Data and database development continue. The Unique Device Identification (UDI) Devices Module, which provides more functionality in the Swiss medical device database, swissdamed, is available. Device registration becomes mandatory on Jan. 1, 2027. If a vigilance or post-market surveillance (PMS) occurs after July 1, 2026, the devices will need to be registered.

The regulator in Brazil, Agência Nacional de Vigilância Sanitária (ANVISA), has hosted a public event on the UDI System (June 30) and released an Official Notice on July 10. The Official Notice summarizes the state of UDI in Brazil, references legislation and guidance, provides examples of UDI on labeling, and shares the website for reference materials for the UDI database, Sistema de Identificação Única de Dispositivos Médicos (SIUD). We are still monitoring for the release of Normative Instruction on SIUD.

Brazil also released the Single Import Declaration (DUIMP) petitions using the Single Foreign Trade Portal. This permits real time access by both ANVISA and the Federal Revenue Service of documents for swifter importation clearance. The corresponding released ANVISA manual affirms the continuance of the Declaration of Registration (DDR) Holder model.

We expect updates on the European Database on Medical Devices (EUDAMED) in Q4 of this year.

Noteworthy developments in the U.S., EU and Canada

The U.S. FDA revised the definition of IVD products, 21 CFR §809.3(a), to the pre-2024 definition, to acknowledge the revocation of the Final Rule on Laboratory Developed Tests (LDTs). Revocation of the Final Rule on LDTs generally re-aligns the regulatory requirements for these types of IVDs in the U.S. with the EU (Article 5(5)). From the writing of this Insight, the U.S. FDA Quality Management System Regulation (QMSR) will take effect on Feb. 2, 2026.

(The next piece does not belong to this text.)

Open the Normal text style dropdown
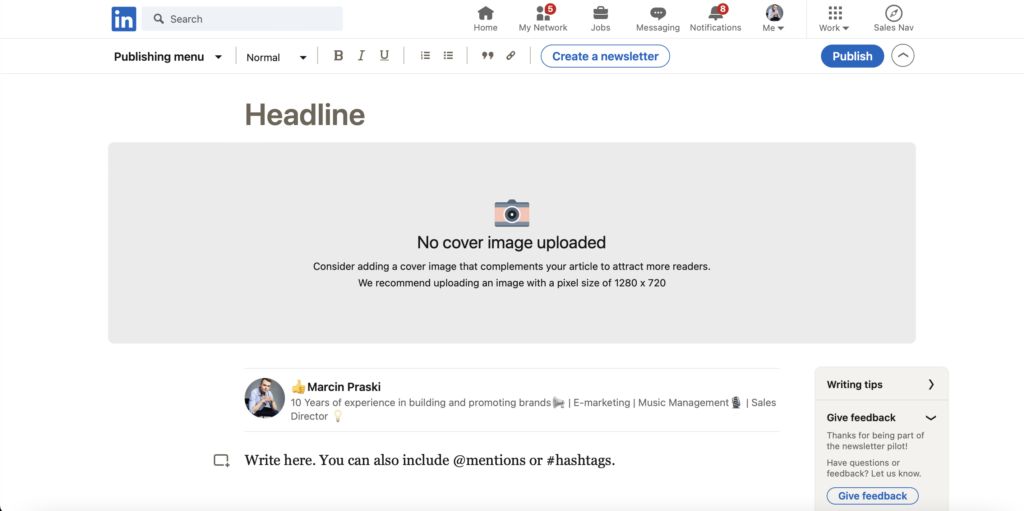 [x=276, y=57]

The European Commission (EC) has a month-long consultation (September 8-October 6) to collect feedback on how to simplify the MDR and IVDR, with a draft document by the end of the year.

Health Canada announced the second pilot (August 2025, submit MDL in 2025) on the electronic Submission Template Resource (eSTAR). The eSTAR pilot would be for Class III and Class IV Medical Device Licenses (MDLs), prioritizing IVDs.  

Concluding remarks

The year is not over, and regulators continue to advance the activities of the IMDRF and MDSAP.

Regulatory reliance and the concept of leveraging other regulators’ authorizations continue. COFEPRIS expands the countries considered equivalent (RRA), MHRA moves more formally to CRCs, and the MDA has pilot programs with the NMPA and HSA.

Regulators demonstrate confidence in the MDSAP Quality Management System (QMS). The U.S. FDA Quality System Regulation (QSR) will soon take effect and incorporate ISO 13485 by reference. MDSAP launches its official website, the EC expresses interest, and affiliate memberships increase.